Skip to main content

Benchmarks

Clicking on a benchmark opens the detailed Benchmark View, which shows the status of various security controls and their compliance with the selected framework.

Benchmark View

Control list

On the left side, you see a list of control categories that have been checked, organized by sections of the benchmark. Each section is marked with an icon indicating its status.

Benchmark details

On the right side, you see details about the benchmark, including the framework name (e.g., ISO 27001), version, and a brief description of the standard. Below this, a summary shows the number of checks that have failed out of the total checks performed.

Failing checks

The table lists the failing checks with details such as severity, the number of failing resources, and the specific check name. This section allows you to identify which controls need attention and remediation to improve your compliance status.

Control details

When you open a section on the left and click on a specific control, detailed information about that control, as well as the affected resources, is displayed.

Benchmark Details

Control information

On the top of the right side, you see detailed information about the selected control.
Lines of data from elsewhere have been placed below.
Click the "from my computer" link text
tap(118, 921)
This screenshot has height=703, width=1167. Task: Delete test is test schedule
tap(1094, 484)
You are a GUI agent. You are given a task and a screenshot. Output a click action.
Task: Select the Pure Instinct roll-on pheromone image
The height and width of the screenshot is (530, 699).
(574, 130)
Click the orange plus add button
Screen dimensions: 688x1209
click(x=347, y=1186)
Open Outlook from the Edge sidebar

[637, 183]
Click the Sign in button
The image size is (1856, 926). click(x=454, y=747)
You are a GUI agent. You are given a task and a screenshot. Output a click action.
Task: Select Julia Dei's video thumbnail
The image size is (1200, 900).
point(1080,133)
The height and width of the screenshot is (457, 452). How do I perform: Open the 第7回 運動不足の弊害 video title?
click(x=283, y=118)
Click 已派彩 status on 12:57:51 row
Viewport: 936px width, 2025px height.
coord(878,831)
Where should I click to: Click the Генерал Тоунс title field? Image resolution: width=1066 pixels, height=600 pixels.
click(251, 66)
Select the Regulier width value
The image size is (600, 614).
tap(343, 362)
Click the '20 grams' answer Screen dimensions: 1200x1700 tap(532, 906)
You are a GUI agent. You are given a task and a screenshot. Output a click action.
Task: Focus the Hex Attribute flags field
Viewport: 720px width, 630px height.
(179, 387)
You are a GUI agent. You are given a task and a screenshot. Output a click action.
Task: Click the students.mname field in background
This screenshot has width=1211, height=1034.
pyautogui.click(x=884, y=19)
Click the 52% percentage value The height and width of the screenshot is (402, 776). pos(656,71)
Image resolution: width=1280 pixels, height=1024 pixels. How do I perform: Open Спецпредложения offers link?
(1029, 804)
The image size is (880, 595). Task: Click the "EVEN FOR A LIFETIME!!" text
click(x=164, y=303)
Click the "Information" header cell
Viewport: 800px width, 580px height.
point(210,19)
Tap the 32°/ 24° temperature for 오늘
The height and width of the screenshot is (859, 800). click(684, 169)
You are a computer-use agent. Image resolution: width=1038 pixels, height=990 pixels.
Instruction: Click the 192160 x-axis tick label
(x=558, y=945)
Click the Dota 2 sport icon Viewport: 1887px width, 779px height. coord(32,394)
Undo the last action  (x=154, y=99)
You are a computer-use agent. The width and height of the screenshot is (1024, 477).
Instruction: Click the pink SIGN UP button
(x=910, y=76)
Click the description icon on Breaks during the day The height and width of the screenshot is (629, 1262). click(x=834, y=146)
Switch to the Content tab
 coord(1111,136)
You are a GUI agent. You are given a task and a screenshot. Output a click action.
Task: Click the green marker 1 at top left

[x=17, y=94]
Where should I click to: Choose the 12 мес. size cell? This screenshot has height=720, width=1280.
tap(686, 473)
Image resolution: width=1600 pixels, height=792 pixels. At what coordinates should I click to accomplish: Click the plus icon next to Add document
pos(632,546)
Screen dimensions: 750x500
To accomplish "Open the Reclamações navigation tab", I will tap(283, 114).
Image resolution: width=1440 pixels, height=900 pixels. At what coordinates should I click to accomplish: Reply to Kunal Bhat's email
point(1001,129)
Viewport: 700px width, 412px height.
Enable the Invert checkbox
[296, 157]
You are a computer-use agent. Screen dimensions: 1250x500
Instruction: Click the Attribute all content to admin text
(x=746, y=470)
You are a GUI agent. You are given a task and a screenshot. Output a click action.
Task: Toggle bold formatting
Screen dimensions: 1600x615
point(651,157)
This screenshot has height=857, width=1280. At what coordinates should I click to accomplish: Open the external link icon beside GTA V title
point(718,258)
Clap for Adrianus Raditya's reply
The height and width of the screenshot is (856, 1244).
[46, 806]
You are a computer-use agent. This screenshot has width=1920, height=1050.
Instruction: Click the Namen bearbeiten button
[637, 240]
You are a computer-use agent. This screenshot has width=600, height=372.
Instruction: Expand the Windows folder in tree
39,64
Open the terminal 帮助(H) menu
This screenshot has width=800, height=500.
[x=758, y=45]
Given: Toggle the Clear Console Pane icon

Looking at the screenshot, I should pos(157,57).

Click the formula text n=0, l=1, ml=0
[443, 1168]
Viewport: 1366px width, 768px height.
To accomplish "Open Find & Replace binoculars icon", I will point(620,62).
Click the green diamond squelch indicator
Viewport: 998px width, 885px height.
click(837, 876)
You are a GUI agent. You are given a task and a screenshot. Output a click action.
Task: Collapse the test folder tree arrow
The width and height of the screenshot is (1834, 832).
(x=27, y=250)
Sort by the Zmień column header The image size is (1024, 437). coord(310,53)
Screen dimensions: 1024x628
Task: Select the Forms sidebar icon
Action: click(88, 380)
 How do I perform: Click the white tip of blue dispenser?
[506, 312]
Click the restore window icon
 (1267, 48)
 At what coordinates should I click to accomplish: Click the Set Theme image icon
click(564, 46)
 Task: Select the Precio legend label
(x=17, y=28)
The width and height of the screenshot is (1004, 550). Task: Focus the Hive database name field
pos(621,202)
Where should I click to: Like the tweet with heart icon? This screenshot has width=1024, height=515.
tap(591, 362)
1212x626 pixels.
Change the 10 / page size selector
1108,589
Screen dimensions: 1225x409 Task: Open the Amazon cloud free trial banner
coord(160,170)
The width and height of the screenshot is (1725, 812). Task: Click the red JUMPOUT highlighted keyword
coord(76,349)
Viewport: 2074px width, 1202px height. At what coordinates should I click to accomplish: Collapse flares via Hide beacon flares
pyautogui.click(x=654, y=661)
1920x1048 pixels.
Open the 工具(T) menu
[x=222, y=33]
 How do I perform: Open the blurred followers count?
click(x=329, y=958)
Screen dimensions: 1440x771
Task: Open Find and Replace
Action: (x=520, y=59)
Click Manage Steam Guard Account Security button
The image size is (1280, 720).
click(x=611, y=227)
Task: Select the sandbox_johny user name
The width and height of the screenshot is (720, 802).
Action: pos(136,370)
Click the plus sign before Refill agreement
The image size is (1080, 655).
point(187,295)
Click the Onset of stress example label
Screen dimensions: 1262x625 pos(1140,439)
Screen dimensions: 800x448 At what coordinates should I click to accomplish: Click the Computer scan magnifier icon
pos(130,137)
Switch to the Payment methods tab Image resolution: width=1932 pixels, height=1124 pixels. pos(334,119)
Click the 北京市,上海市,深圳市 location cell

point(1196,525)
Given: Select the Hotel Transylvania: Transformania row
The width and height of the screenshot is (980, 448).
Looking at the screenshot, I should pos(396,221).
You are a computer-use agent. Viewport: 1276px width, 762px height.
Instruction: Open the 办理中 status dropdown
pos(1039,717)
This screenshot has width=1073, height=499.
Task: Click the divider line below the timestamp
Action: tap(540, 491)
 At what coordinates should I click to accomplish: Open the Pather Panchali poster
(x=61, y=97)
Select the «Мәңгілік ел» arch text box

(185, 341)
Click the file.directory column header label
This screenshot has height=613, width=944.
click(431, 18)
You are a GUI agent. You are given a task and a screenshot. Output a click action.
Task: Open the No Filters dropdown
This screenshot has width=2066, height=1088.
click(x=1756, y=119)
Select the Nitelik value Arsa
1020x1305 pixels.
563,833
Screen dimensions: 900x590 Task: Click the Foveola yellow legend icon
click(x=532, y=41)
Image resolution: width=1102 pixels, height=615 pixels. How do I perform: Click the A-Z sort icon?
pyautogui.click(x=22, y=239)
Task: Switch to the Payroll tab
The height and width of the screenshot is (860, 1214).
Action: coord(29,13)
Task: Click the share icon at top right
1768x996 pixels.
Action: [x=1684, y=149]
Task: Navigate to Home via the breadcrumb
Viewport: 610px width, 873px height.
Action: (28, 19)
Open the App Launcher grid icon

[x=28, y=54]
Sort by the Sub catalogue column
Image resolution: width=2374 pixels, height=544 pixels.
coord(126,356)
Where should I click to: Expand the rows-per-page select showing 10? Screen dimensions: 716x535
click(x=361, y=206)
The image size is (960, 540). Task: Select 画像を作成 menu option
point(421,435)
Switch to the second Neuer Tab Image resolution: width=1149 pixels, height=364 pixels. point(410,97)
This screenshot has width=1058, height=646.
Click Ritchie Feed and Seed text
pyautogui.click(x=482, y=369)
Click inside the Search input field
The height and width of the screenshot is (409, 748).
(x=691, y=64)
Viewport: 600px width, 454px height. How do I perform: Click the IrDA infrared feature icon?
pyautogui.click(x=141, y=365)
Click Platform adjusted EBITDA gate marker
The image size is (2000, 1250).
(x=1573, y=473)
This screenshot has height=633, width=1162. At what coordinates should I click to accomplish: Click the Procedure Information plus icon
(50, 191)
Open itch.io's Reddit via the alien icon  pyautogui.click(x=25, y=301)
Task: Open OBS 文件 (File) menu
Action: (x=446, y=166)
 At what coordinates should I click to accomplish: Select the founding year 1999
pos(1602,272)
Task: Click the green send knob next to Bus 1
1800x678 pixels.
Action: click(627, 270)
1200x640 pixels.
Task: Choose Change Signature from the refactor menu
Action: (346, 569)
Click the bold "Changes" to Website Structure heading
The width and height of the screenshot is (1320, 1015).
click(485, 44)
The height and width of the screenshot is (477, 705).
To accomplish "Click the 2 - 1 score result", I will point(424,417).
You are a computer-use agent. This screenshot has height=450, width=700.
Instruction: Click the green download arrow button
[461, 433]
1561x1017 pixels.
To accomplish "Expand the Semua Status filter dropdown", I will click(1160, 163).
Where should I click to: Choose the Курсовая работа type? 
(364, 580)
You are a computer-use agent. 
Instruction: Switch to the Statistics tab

This includes:

  • Control Name: The specific control being examined, e.g., "Ensure All AWS RDS Cluster and Instance Snapshots Are Encrypted."
  • Description: An explanation of the control, defining its purpose and the rules for effective cryptography, such as using key management to secure data during storage and transmission.
  • Link to Inventory: The "Inspect Detection Search in Inventory" button takes you to the Inventory screen, using the same search this control uses to identify affected resources.

Why does it matter?

This section explains the importance of the control. For instance, it might highlight the risks associated with unencrypted RDS snapshots, such as potential data breaches, financial loss, and reputational damage if sensitive data is intercepted or accessed by unauthorized parties.

How to fix

Provides practical guidance on how to address the issue. For example, it may suggest encrypting all existing and future RDS snapshots using AWS Key Management Service (KMS) keys and creating new snapshots with encryption enabled for existing unencrypted snapshots.

Affected resources

This table lists the resources impacted by the failing control. Clicking on a resource opens the Resource View, where you can see more details about the resource and its connections to other resources in your cloud environment.

Resource View

Clicking on an affected resource in the Benchmark Control Details opens the Resource View, providing in-depth information about the selected resource.

Benchmark Resource

This view is identical to the Inventory Resource View, with the same sections for Basic Information, Tags, Resource Details, Security Issues, and Changes.